I think you're onto something GingerPow, about the lighting in the dorm, and being in the NE, too!

I haven't had my levels done, but I think I'll up the D even more, just to get through Christmas, and the rainy season. (It's absolutely thundering down right now, and a tornado watch!) I feel better just having taken it for a few days!

Another BB member, who works in the medical research field, PM'd me to say that they have been working with Vitamin D research this year, and while they didn't investigate SAD specifically, they found the same thing GingerPow's Dr. was saying! I think (naively) that, if we were all sunnier in disposition, a lot of things like road rage would be lessened!:D

Laurielee
12-10-2008, 11:56 AM
Did you get the 1,25-0H checked or the 25-OH checked?

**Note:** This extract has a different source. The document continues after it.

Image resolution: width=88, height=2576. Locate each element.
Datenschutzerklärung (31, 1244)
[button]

I just called them and they said the 25 Hydroxy, whats the difference in the tests

Laurie

clairea
12-10-2008, 12:35 PM
I am going to try adding Vit D. I have noticed a huge change with wintertime "blues" just since moving from Georgia to NE Tennessee. You wouldn't think that relatively small change in latitude would make a difference, but perhaps it did.

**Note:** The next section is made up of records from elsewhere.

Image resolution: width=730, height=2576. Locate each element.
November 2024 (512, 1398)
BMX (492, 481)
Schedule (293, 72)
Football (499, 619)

I have posted before (I think) about dawn/dusk simulators. These were recommended to us by a psychiatrist and have actually been used in a SAD study. They are expensive (around $150 I believe) but we have found it to make a huge difference and I have recently purchased another for DS. If anyone is interested I can provide info about the source. I am also going to try adding a full-spectrum bulb to my desk lamp since I am spending so much time there studying this year.